Just two highlights of Jack’s accomplishments (check him on Wikipedia for a more complete list):

in 1959
Jack’s age 45
Sky’s age 9
Jack sets a world record by doing 1000 pushups and 1000 chin-ups in one hour and 22 minutes.

in 1974
Jack’s age 60
Sky’s age 24
Jack swims from Alcatraz Island to Fisherman’s Wharf with his hands tied together, towing a 1,000 pound boat.

Jack LaLanne in 1980, pumping iron in his home gym.
Credit: Associated Press. 
Jack LaLanne was a showman and businessman. He sold elixirs to counteract the “pollution” in the Western diet. Most memorable for me was the way that he came into my life through the television, demonstrating and sharing his exercise program with the world, one TV at a time. Handsome, healthy and friendly, he was a “regular guy” who happened to be bulging with muscles and was prepared to tow heavy boats while swimming in the ocean handcuffed.
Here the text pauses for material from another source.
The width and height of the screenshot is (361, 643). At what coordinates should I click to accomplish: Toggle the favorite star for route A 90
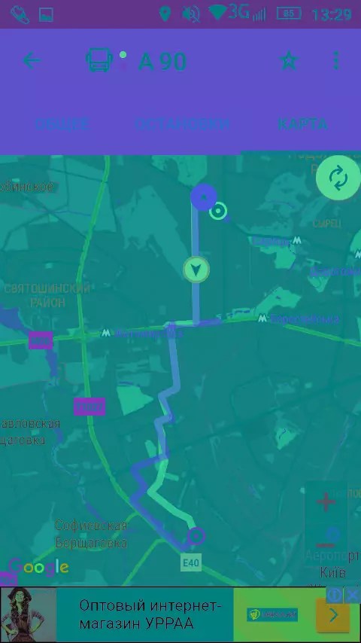(x=289, y=61)
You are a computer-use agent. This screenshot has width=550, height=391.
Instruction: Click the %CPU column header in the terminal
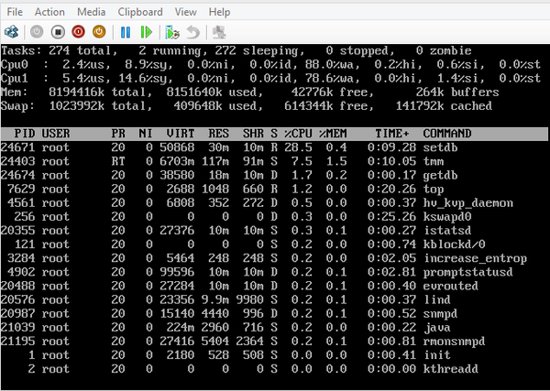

He was convinced that good diet and exercise (LOTS of exercise) were the key to a long, healthy and happy life:
Dying is easy. Living is a pain in the butt. It's like an athletic event. You've got to train for it. You've got to eat right. You've got to exercise. Your health account, your bank account, they're the same thing. The more you put in, the more you can take out. Exercise is king and nutrition is queen: together, you have a kingdom.

He also subscribed to the unfortunate concept of blaming people living with Alzheimer’s for bringing on their conditions:
I know so many people in their 80s who have Alzheimer's or are in a wheelchair or whatever. And I say to myself, "I don't want to live like that. I don't want to be a burden on my family. I need to live life. And I'd hate dying; it would ruin my image.”

Sadly for Jack, his “kingdom” proved mortal after all. He died in January 2011 of pneumonia, aged 96. But his legacy lives on in his "acolytes" everywhere who plan on outwitting death and "disease" with supplements and sit-ups. Good luck with that.

1 comment:

  1. Very clever menu you wrote gave me a chuckle. Thank you. I'm one of Jane's colleagues in UU ministry, currently a hospice chaplain. I love your writing.